Stored records
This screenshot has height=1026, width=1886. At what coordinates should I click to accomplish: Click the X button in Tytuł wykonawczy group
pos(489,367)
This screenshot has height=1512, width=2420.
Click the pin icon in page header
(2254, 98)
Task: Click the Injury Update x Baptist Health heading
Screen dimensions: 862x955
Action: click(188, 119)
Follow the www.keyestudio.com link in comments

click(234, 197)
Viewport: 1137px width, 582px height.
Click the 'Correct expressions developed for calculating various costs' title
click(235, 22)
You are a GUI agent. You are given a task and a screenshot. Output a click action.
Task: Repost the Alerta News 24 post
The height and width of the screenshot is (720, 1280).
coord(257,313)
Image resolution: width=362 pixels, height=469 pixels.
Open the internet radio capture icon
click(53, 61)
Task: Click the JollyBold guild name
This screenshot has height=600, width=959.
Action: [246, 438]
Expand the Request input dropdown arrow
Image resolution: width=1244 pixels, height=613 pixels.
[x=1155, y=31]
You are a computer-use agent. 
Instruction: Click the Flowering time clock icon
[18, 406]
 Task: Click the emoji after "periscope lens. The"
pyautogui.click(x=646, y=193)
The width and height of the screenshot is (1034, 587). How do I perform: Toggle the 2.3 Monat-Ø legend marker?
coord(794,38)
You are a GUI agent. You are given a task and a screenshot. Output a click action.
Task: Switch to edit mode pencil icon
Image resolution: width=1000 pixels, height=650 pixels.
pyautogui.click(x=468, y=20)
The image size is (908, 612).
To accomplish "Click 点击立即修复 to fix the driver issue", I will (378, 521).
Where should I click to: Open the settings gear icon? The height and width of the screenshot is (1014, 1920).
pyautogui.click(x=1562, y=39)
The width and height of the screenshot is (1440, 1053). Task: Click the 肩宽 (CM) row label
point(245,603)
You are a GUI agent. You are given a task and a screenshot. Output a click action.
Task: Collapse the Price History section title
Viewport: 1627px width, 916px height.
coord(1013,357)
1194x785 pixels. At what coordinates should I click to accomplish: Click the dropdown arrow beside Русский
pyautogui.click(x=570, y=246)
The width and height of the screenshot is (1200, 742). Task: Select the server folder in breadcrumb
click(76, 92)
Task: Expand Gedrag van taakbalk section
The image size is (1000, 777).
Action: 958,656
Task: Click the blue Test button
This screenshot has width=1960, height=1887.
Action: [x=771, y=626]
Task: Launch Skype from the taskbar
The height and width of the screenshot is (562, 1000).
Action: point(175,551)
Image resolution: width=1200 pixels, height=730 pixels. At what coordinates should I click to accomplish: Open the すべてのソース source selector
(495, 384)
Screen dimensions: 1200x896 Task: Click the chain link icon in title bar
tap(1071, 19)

**Directions:**
Lines that contain "section" are the result; find them in the entries above and copy each one.

**Written solution:**
Task: Collapse the Price History section title
Task: Expand Gedrag van taakbalk section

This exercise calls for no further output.